## What you should do
Please copy everything from the line containing "You are a GUI" down to the line containing "[x=938, y=146]", both included, and leave the pictures out.

## Given entries
++++++
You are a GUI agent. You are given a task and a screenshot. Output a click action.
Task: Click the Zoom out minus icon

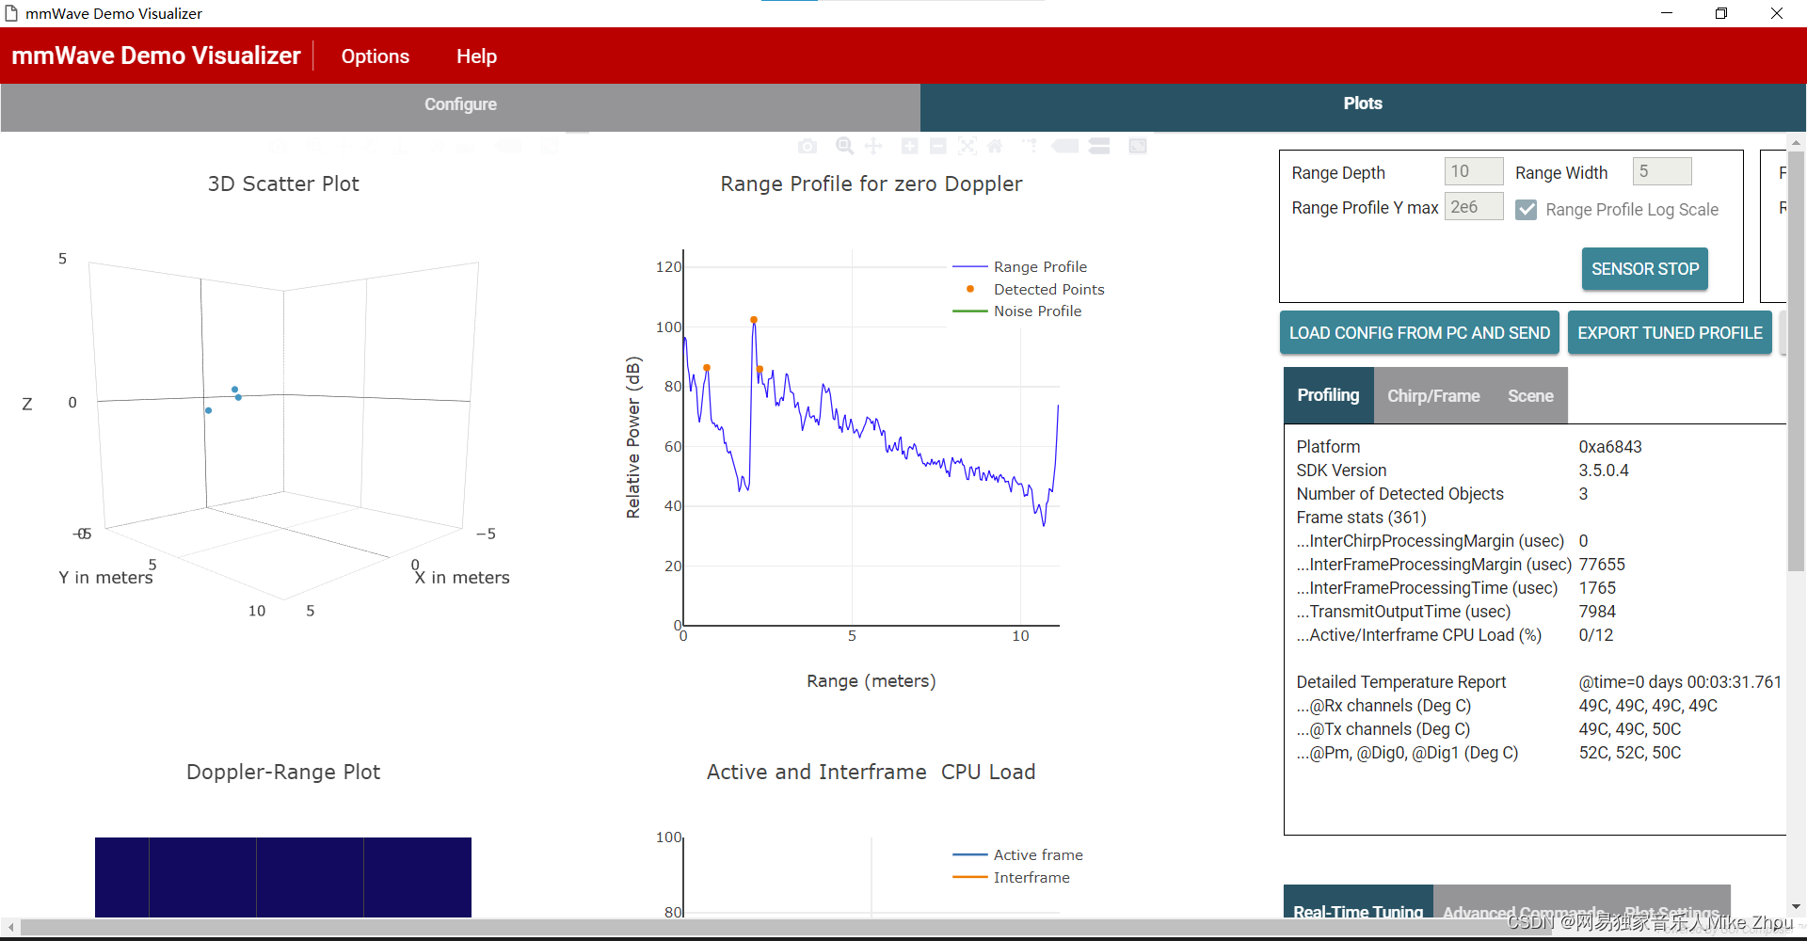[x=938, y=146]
++++++
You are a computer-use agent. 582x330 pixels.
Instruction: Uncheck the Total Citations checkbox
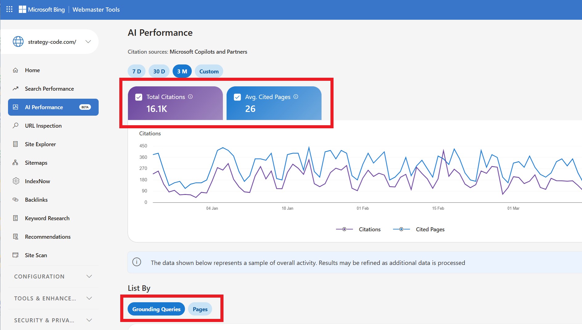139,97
++++++
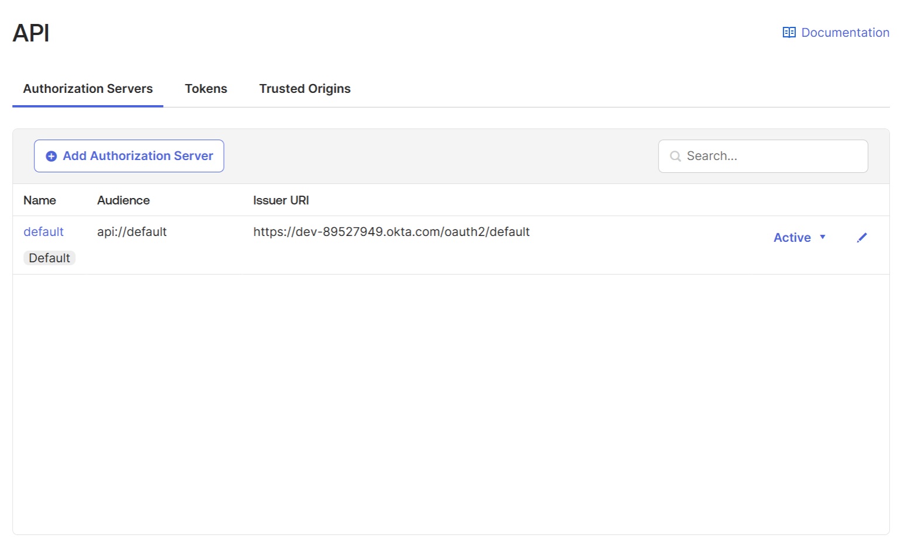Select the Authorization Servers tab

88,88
++++++
## Answer to the problem
You are a GUI agent. You are given a task and a screenshot. Output a click action.
Task: Click the Zoom out minus icon

[x=938, y=146]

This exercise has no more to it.